Yeah, the penguin. Suck it.
No. The ribbon was introduced as a product differentiator. What from? Why Open Office...
Open Office, looks like a word processor/spreadsheet/etc. Nobody can copy the patented MS Office Ribbon so they remain unique. At least, that was the idea.
It is a bit like the g**awful slot that Intel introduced for the pentiumII way back when. The idea was to have an uncopiable form factor. Instead they ended up with CPUs that wouldn't fit well or even fell out when you stood the PC on its side. Intel CPUs seem to have returned to the pin-socket style. Hopefully Microsoft will drop this stunningly stupid idea too.
Windows 7 is okay, just keep fixing the bugs and release minor new features in service packs, as per SP1. What could they possibly put in Win8 that would make people upgrade (again)? Certainly NOT a ribbon.
I actually prefer Windows Explorer in XP than in Vistra or Win7.
It's not what a new OS will do for you - it's the money it will bring in to Microsoft.
Each generation of OS is designed to die and use of it discouraged - the only exception on the Microsoft side was XP, when the tablet format came out and it became obvious that they couldn't run Vista, Microsoft generously/ worriedly extended it's lifespan.
windows, cpu cycles got cheaper so they wasted megahertz. memory got cheaper so they wasted megabytes. hard disks got massive so they wasted gigabytes. now screens are bigger they're wasting pixels. if it looks like a pile of shite and it smells like a pile of shite, it is a pile of shite.
The average vertical pixel height is shrinking, especially on laptops. Before all this widescreen madness, an average display had 1024 vertical lines. Now we're lucky to get 768. If MS are determined to foist the ribbon on people, perhaps they could allow the option to move it to the left of screen rather than the top. Better that than peeking at the visible sliver of your documents between the ribbon at the top of screen and the (also widening) taskbar at the bottom.
"The average vertical pixel height is shrinking, especially on laptops. "
I'd be amazed if "laptops" ever featured in the design discussions that led to the ribbon. It is *clearly* designed for screens that are measured in yards.
Microsoft just don't *do* small screens.
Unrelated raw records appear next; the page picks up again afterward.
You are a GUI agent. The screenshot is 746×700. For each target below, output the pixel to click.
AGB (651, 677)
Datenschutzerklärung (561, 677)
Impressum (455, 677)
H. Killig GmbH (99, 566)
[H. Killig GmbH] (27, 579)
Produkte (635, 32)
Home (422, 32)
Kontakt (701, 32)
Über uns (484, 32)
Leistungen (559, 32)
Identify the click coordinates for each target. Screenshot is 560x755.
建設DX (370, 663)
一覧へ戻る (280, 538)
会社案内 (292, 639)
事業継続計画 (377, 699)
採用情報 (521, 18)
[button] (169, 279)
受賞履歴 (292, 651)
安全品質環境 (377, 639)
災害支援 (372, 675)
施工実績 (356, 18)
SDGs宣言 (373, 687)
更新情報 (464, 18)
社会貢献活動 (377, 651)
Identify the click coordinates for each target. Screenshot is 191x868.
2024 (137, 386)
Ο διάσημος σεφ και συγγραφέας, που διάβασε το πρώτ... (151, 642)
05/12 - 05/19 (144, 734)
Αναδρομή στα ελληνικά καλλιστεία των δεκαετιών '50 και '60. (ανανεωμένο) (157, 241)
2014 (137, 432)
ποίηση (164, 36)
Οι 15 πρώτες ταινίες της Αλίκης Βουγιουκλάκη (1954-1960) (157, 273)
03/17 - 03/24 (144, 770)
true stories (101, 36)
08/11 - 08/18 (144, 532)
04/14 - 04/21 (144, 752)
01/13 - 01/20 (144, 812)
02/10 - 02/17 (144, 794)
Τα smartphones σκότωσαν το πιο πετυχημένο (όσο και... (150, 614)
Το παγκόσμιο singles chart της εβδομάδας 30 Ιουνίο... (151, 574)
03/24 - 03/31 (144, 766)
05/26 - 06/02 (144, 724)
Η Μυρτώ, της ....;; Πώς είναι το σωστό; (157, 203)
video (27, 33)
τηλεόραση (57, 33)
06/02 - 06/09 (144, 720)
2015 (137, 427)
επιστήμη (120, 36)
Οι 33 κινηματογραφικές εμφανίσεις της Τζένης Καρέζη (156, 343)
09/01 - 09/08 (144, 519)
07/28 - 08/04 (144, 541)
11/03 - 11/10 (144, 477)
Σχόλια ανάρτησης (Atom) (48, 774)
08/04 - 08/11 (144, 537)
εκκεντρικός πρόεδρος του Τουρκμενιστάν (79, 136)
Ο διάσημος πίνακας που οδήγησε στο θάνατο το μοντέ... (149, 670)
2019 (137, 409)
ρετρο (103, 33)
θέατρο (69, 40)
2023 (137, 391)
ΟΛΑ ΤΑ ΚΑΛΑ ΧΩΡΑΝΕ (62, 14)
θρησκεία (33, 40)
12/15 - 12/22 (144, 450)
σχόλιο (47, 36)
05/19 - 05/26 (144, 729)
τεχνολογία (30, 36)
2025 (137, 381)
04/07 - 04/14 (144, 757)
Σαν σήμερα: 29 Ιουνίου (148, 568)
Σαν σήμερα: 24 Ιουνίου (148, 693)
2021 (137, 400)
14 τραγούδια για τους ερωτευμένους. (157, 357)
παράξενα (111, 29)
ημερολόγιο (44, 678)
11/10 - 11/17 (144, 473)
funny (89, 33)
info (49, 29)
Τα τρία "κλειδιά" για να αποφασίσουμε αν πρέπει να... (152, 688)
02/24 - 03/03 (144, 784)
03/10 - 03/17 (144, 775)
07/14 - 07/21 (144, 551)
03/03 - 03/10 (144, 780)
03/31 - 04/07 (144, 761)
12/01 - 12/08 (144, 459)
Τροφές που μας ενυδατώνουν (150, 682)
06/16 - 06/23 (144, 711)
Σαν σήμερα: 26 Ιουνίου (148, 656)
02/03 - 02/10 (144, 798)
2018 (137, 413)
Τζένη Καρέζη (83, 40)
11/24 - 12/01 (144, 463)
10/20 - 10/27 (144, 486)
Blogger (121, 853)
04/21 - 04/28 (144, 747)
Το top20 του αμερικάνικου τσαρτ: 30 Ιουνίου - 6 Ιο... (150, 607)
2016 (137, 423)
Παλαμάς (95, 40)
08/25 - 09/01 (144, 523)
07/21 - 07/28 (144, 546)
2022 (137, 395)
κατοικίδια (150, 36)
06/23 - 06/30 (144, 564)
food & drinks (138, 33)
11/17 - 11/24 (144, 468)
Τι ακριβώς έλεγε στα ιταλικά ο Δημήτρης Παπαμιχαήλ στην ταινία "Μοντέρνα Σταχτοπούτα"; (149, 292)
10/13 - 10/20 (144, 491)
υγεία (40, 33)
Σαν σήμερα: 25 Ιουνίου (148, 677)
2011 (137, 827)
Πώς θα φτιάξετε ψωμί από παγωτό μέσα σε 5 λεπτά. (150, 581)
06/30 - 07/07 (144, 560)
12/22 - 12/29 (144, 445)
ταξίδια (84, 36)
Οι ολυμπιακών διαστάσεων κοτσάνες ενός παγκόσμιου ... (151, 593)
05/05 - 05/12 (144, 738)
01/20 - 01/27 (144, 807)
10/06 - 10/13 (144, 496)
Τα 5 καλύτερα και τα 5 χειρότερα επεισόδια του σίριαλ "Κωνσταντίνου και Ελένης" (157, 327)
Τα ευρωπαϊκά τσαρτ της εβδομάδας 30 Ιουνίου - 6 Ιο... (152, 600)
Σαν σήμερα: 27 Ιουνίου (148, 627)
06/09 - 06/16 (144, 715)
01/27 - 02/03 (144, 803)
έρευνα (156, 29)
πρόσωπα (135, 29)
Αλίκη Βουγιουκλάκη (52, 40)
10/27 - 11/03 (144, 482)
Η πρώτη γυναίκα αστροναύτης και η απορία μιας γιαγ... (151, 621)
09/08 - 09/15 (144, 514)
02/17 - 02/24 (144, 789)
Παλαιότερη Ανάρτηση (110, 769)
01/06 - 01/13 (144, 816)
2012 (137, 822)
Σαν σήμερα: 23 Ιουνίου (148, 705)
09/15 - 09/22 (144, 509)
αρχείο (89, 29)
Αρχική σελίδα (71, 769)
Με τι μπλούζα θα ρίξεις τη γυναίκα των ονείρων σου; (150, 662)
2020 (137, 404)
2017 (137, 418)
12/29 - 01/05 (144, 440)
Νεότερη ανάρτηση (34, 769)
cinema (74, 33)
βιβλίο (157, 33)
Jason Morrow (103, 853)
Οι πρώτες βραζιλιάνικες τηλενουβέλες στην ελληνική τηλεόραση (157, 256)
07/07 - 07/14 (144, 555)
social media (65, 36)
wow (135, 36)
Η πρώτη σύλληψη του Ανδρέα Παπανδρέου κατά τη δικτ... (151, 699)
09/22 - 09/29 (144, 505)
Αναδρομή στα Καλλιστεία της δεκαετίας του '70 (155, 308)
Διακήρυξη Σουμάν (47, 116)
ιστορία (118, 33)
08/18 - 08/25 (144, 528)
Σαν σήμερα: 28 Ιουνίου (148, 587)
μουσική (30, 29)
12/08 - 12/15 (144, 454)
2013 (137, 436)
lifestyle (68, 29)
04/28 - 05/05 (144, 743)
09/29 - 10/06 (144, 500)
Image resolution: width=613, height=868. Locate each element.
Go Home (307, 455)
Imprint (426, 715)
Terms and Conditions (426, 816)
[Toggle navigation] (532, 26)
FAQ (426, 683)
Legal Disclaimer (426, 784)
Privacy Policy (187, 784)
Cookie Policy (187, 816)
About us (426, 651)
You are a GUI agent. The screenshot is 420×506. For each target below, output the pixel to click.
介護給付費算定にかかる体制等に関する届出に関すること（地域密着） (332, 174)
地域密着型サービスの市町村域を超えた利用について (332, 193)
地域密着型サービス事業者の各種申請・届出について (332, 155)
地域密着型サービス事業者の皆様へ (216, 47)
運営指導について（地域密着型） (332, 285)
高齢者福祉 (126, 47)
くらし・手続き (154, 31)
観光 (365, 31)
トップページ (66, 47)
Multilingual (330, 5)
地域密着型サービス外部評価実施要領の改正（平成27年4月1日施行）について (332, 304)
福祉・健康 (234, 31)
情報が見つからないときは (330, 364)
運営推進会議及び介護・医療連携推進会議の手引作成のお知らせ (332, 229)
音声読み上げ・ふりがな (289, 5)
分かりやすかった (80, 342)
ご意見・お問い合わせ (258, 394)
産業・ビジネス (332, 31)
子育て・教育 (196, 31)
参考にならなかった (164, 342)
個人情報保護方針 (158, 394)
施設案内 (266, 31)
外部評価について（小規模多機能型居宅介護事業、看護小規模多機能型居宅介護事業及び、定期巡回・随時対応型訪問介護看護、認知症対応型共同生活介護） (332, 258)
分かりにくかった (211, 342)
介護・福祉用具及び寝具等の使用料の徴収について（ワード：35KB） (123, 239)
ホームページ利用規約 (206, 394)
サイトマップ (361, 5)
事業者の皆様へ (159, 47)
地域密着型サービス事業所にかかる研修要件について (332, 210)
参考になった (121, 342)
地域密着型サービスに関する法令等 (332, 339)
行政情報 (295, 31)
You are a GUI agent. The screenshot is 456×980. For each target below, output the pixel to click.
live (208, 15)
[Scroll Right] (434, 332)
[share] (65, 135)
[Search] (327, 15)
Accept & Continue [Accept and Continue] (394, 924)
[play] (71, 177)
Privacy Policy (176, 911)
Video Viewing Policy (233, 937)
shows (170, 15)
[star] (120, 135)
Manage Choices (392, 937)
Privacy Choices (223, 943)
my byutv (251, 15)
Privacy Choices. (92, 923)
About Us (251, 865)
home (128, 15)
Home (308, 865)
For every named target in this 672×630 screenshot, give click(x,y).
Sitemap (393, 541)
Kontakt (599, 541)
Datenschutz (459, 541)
They looked like startled rabbits when the first netbooks appeared and only survived by giving XP a third life (the second being the Longhorn Reset). They've yet to produce a usable phone/device OS.
After the sheer pain that was - and is, even many months down the line - the Office 2k7 ribbon then please, please tell me this is all a horrible dream.
If MS really, really thinks the Ribbon UI is really desirable, then why not offer it as a downloadable add-on for people who like to think they are geeks and who don't give a shit about productivity.
If the ribbon is so good, the servers will be swamped with people downloading it.
Just like Yahoo toolbars are readily downloaded by all and sundry.
If I want half my screen covered in useless crap, I'll just get a wad of postit notes and use them.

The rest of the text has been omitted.